-------- SUPPLIED PASSAGE --------

The Camera Has Saved Me

Throughout my life the camera has been an incredibly important tool for me in so many ways. My first camera when I was a teenager was used to take photos of my art so that I could build a portfolio. I began using the camera to tell stories too. One of these times was in highschool when a friend and I took a photography class at a local community center and we created narrative settings… lipstick on a mirror saying goodbye as a gloved hand left the room, doll furniture placed carefully within the hollow of a tree, and other magical scenarios.

Come to think of it, that may have been the beginning of my art modeling or expression in front of the camera, as my friend asked me to pose for a set of images at a location that I called the stone temple on the water. At the time, I didn’t wear makeup and my clothing consisted of ripped jeans (actually ripped from having been worn so much, unlike the fake ripped jeans people spend hundreds on today), and peasant blouses or t-shirts. All of my clothing was painted, embroidered, dyed, or altered in some way to express my creative side. But for this photo shoot by my friend, she asked me to wear makeup, a tight shirt and skirt, and high shoes. My long hair was tousled and swept over the side of my face as I posed next to empty beer cans and held a cigarette in my hand (I don’t drink and have never smoked, so this was very out of character for me). I remember feeling very self-conscious, but there was also a freedom in becoming someone else in order to tell a story. When kids at school saw the photos, they liked them but also couldn’t believe it was me. Those photos my friend and I created were so much fun and an entry into a world of creating images in a new way that was so different from painting.

The camera also helped me when I was a nearly housebound agoraphobic for several years. My partner Douglas at the time had a Minolta Dimage, one of the first digital cameras that came out in the 90’s and he let me use it. From inside our home, I took the camera and went to each window and took photos of the outside world through the glass. That enticed me to go outside with the camera and then go driving with it to get myself used to going out. The camera was a distraction from the fear, as each thing I saw on the side of the road that caught my eye made me pull over, get out of the car, walk further from the car, and take photos. The camera helped me get out and then drive farther too. My creative side and my sense of wonder and curiosity about the world was satiated by looking at the world through a lens and capturing images of intriguing things in the natural world and also of architecture. The camera helped me heal.

-------- DATA BELOW --------

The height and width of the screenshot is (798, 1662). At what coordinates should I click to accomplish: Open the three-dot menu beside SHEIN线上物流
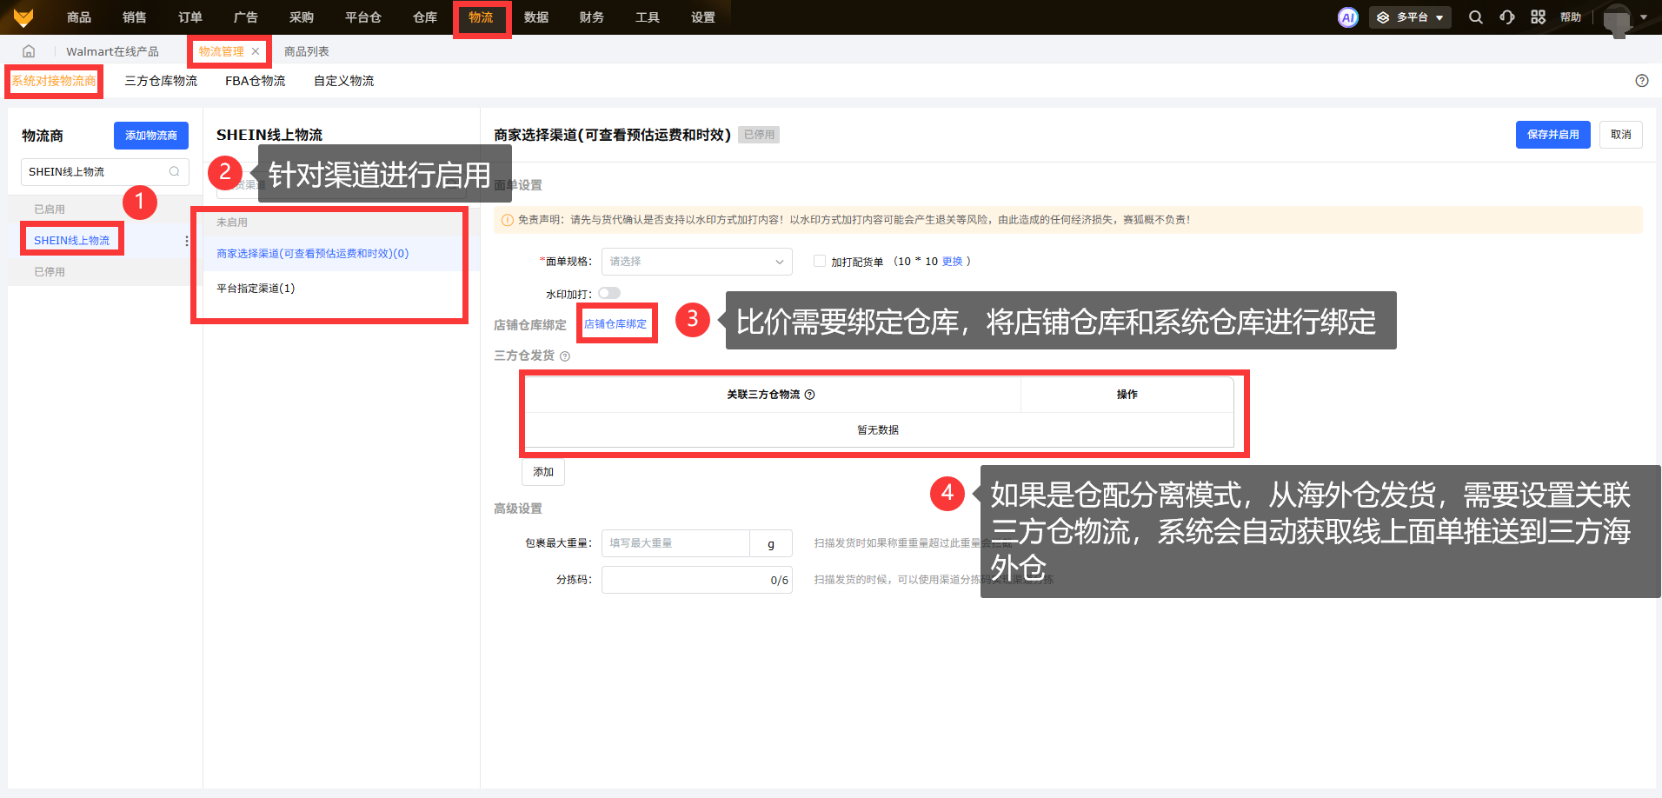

--------

— EXERCISE DESCRIPTION —
Summarize the personal essay titled "The Camera Has Saved Me" in two sentences.

— FINISHED TASK —
The writer first used a camera as a teenager to photograph artwork for a portfolio and to stage narrative scenes, and also posed out of character for a friend's photo shoot, an experience that opened a new way of creating images different from painting. Years later, while nearly housebound with agoraphobia, the writer used a partner's early digital camera to photograph the outside world, first through the windows and then on drives farther from home, and the camera became a distraction from fear that helped the writer heal.